==== Data to process ====

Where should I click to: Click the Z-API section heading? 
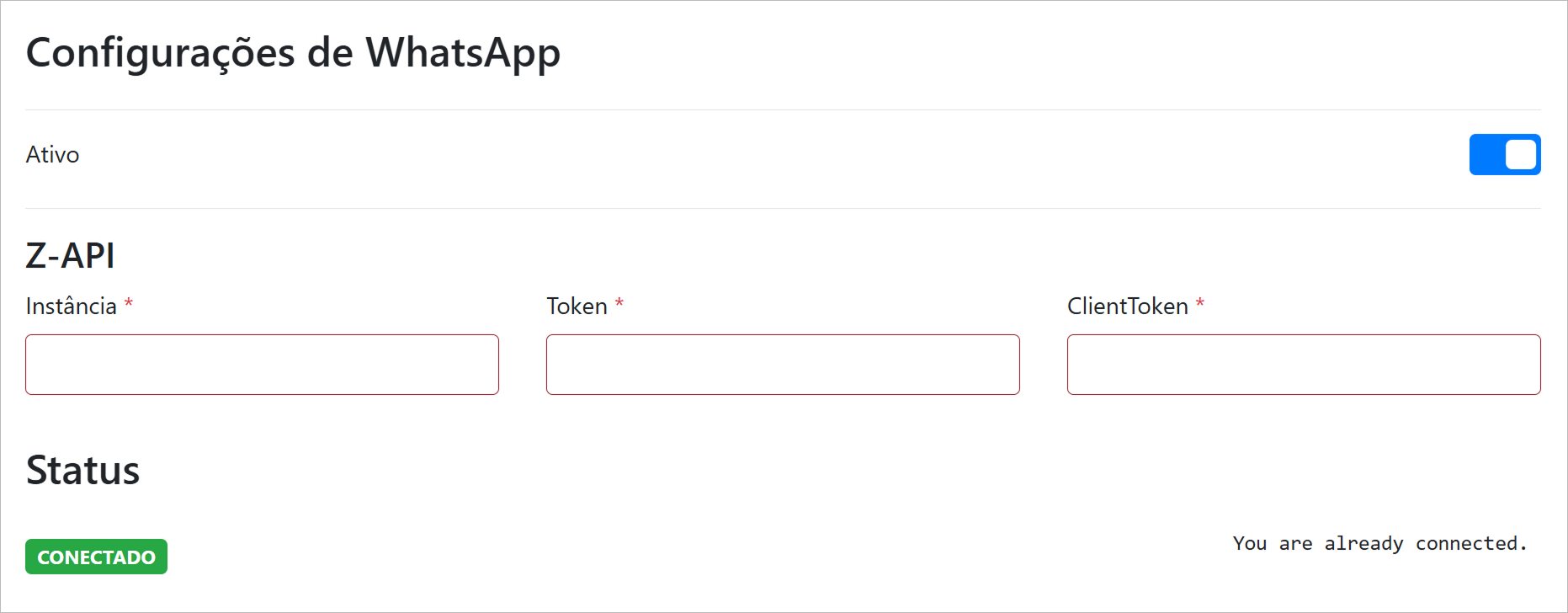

====
==== Data to process ====

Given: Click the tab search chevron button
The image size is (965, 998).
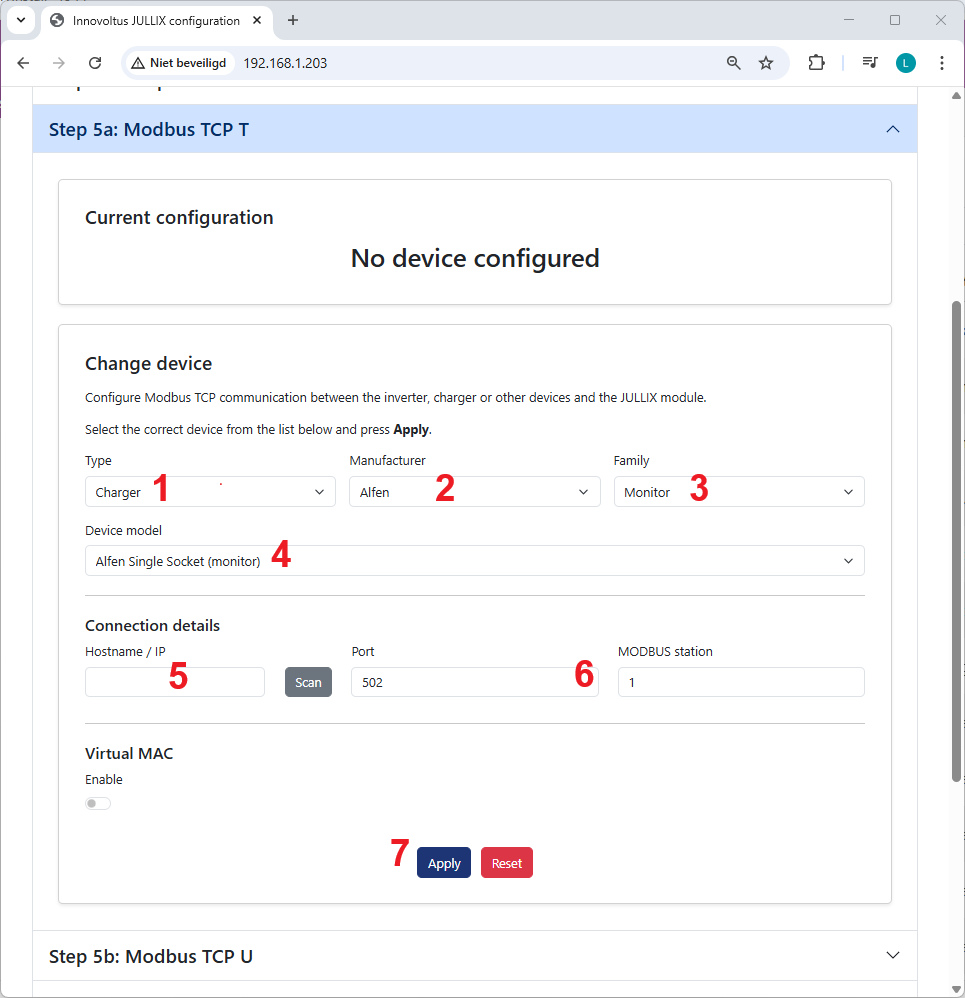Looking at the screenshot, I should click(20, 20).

====
==== Data to process ====

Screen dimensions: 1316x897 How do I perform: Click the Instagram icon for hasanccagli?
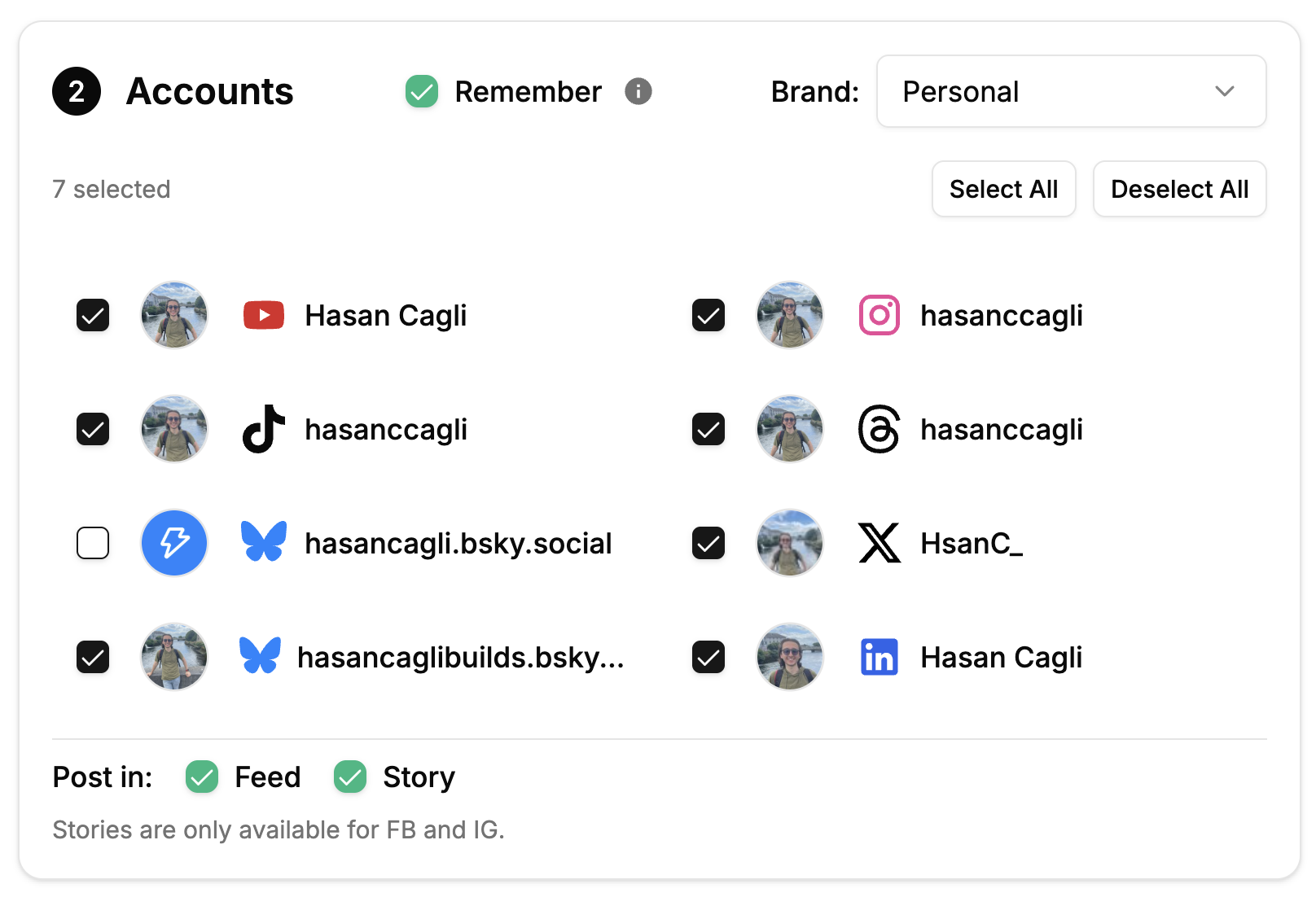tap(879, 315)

====

=== Short task ===
Arrange the material as a numbered list, starting with the line that contains "Given: Click the tab search chevron button" and going on through the line that contains "Looking at the", with blank lines omitted. Leave the pictures out.

=== Final result ===
1. Given: Click the tab search chevron button
2. The image size is (965, 998).
3. Looking at the screenshot, I should click(20, 20).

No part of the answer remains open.